#### [Directions]
Pick up the abstract below, about an instructional model combining the engineering design process and metacognition, and continue it from its final sentence.

#### [Passage shown]
= = = = =

Abstract

This research aimed to (1) develop an instructional model integrating the engineering design process and metacognition (EDP-Meta Instructional Model) to enhance higher-order thinking competencies and computational thinking skills and (2) evaluate the effectiveness of the developed model. The study was conducted in two phases: model development and implementation using a quasi-experimental design. The sample consisted of 50 Grade 10 students obtained through cluster random sampling, divided into an experimental group (n = 24) and a control group (n = 26). An a priori power analysis confirmed adequate statistical power. Research instruments included lesson plans, a higher-order thinking assessment (Cronbach’s α = .85), and a computational thinking assessment (KR-20 = .82). Data were analyzed using descriptive statistics, paired-samples t-tests with Cohen’s d, and multivariate analysis of variance (MANOVA) with partial eta squared (η²p).

= = = = =

#### [Supplied information]
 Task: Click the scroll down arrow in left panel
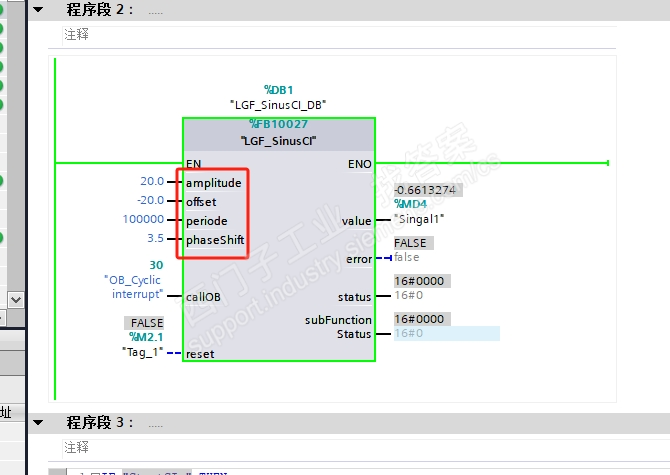pos(16,300)
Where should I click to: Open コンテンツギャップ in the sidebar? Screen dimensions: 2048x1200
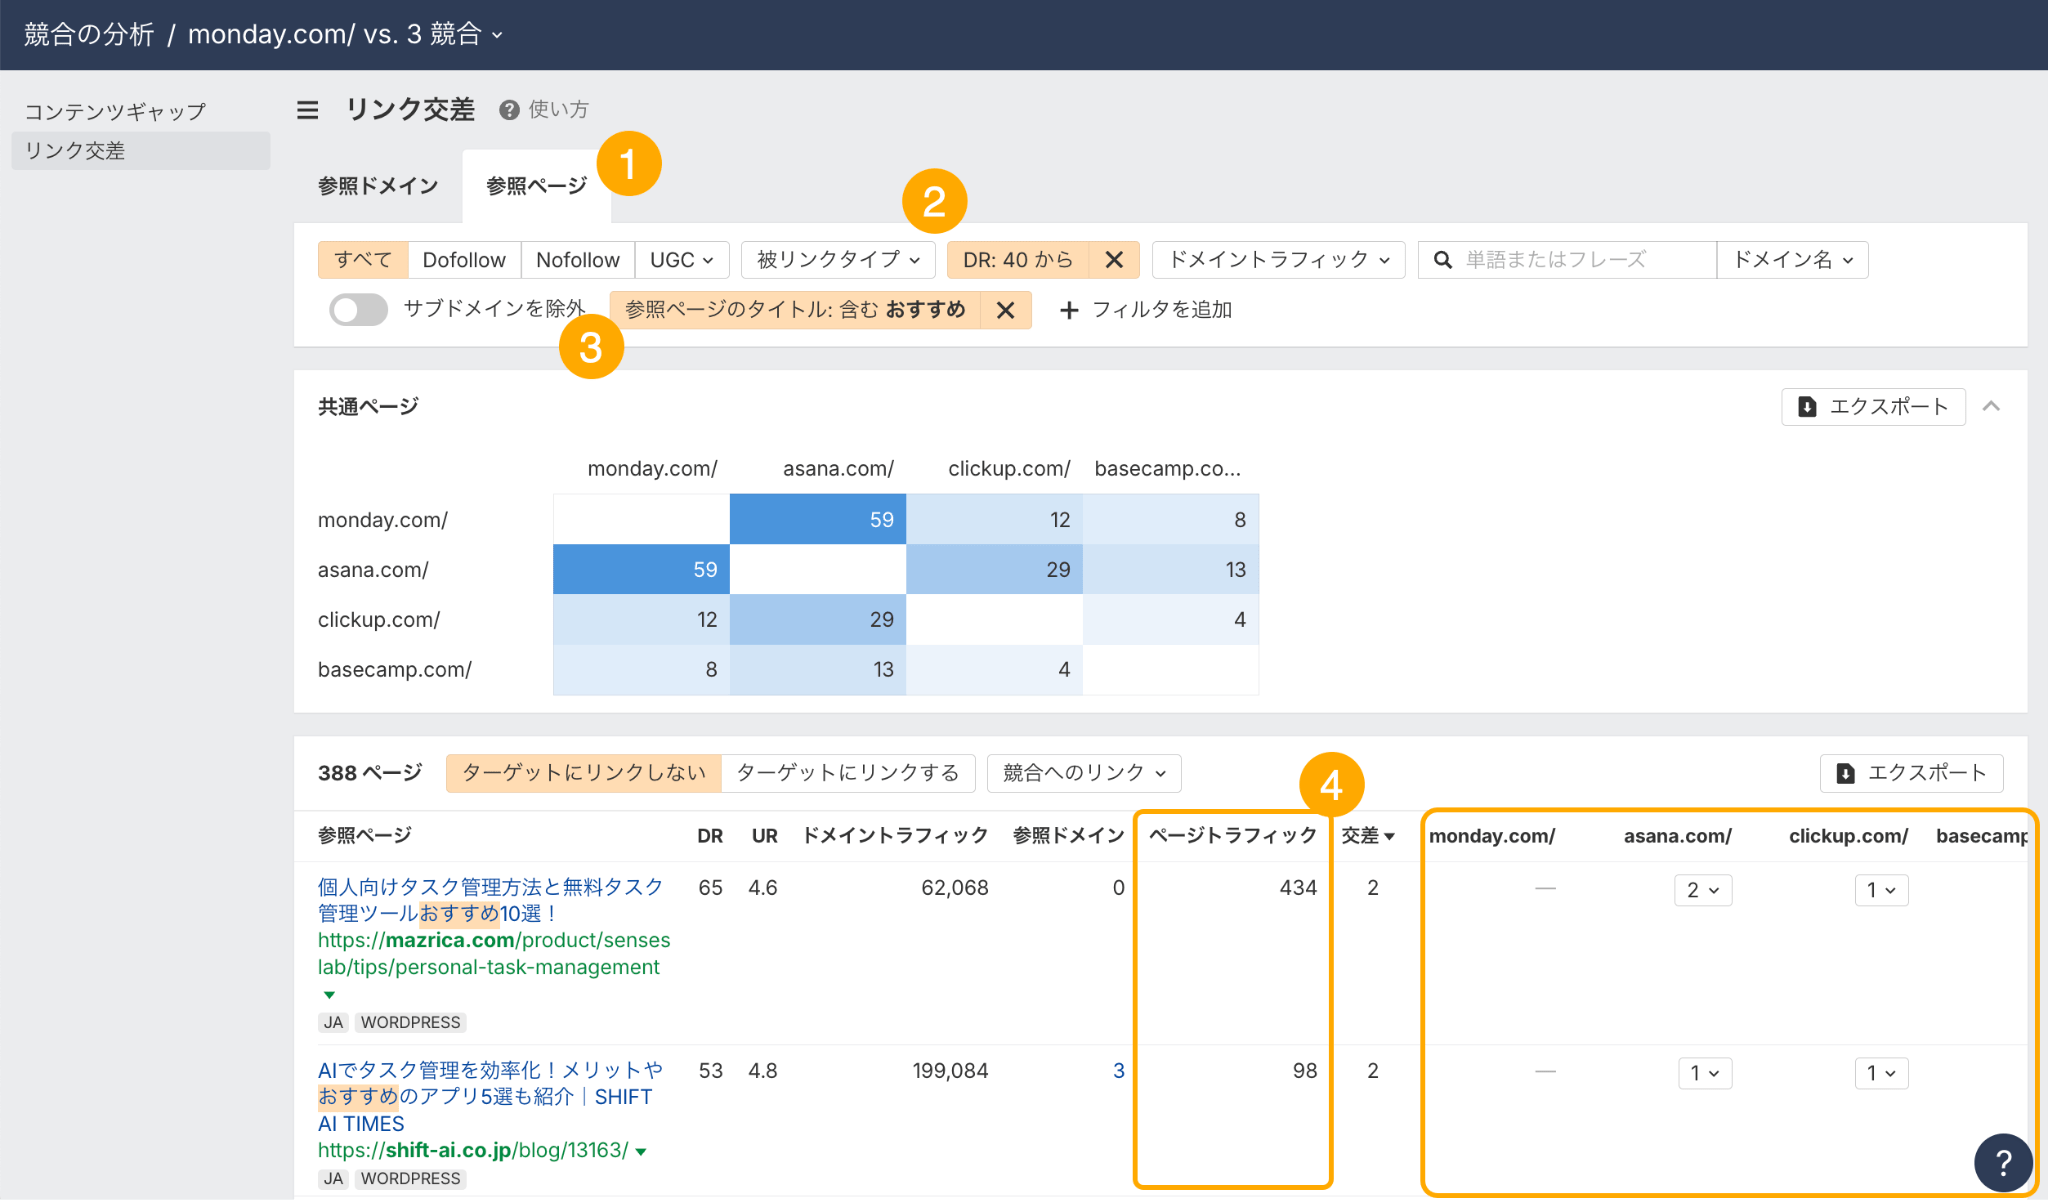tap(115, 112)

= = = = =

#### [Final answer]
The results revealed that (1) the developed instructional model comprised seven main components with six integrative instructional phases; expert evaluation confirmed the highest level of structural suitability and validity (M = 4.76, SD = 0.43); and (2) the experimental group demonstrated significantly higher post-test scores in higher-order thinking (M = 24.38, SD = 3.12) and computational thinking (M = 15.54, SD = 2.15) than the control group and than their own pre-test scores at the .05 significance level. MANOVA results confirmed a significant positive impact on both dependent variables (Pillai’s Trace = .385, F(2, 47) = 14.72, p < .001), and follow-up univariate tests yielded large effect sizes for higher-order thinking (η²p = .638) and computational thinking (η²p = .373). These findings indicate that the EDP-Meta model constitutes an effective pedagogical innovation for elevating students’ 21st-century skills.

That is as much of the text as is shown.